Excerpt from a dataset:
..........
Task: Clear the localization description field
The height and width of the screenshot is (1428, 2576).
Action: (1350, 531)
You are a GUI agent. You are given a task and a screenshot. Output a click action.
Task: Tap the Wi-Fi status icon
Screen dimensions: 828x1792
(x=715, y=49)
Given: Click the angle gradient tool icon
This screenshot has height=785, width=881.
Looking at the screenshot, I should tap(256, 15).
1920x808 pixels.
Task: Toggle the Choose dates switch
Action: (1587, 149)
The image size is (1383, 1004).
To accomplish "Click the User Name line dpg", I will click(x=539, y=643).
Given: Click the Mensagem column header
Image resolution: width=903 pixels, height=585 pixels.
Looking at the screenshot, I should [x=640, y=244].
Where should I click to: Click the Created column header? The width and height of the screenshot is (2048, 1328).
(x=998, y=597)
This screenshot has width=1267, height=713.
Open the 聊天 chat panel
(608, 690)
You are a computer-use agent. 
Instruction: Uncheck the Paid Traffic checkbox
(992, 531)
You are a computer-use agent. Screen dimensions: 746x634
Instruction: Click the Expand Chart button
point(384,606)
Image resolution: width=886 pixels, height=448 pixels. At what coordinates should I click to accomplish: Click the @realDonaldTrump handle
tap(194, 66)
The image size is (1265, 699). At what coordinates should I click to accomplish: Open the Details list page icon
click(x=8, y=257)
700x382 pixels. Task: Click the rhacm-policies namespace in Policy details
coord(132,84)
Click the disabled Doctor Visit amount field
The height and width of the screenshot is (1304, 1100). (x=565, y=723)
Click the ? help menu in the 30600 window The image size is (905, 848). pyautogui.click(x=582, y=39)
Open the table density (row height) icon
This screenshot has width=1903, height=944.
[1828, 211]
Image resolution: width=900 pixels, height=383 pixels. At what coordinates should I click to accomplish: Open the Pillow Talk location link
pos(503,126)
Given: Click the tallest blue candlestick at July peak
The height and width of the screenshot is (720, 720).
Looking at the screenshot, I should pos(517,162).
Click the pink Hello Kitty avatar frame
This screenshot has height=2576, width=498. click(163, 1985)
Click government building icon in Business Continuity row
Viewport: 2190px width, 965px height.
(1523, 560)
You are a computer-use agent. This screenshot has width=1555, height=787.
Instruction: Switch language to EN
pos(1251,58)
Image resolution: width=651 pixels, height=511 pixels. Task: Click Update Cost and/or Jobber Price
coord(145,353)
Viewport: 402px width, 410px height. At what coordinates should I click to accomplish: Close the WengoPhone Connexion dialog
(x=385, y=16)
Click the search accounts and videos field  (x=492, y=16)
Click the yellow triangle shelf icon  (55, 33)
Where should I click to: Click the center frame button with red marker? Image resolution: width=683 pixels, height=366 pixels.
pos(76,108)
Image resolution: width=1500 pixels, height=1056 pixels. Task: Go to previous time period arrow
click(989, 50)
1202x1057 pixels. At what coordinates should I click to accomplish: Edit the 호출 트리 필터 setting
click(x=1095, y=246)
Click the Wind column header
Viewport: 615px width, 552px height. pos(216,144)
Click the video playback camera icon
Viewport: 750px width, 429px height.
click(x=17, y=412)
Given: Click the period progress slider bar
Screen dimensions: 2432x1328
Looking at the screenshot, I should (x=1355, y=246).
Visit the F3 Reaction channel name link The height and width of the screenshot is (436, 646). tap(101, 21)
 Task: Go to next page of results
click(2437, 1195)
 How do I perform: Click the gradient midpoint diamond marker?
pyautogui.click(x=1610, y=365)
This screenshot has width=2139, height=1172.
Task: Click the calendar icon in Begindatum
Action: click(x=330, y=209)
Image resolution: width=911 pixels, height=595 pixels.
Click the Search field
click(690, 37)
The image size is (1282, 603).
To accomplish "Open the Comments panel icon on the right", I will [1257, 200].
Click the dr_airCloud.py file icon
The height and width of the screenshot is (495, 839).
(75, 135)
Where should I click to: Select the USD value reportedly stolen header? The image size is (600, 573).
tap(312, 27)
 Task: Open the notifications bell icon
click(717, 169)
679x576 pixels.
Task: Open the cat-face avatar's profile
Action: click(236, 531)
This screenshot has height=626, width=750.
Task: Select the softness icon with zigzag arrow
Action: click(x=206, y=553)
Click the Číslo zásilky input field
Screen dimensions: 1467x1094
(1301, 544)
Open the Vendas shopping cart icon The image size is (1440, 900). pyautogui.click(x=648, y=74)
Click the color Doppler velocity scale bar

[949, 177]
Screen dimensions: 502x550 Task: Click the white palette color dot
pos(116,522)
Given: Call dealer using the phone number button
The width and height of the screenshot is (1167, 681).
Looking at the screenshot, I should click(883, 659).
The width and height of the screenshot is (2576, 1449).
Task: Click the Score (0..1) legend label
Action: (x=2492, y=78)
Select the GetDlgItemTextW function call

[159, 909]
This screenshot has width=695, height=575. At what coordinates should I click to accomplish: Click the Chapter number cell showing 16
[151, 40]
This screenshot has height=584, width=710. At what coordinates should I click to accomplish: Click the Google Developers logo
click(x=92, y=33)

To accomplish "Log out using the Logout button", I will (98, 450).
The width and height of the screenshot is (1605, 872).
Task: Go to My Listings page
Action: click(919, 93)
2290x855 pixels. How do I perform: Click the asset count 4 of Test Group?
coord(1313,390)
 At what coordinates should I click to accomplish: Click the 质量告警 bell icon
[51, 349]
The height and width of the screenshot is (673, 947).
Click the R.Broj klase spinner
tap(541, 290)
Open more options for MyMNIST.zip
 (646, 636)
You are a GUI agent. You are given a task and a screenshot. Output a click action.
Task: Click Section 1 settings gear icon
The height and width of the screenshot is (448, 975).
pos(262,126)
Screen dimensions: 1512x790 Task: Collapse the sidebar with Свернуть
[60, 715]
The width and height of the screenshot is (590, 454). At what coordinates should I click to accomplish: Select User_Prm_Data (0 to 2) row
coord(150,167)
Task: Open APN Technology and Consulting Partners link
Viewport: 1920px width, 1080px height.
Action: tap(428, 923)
..........
List each line of the material above that contains the word "avatar", copying every such line in full.

• Reply to the task:
Click the pink Hello Kitty avatar frame
Task: Open the cat-face avatar's profile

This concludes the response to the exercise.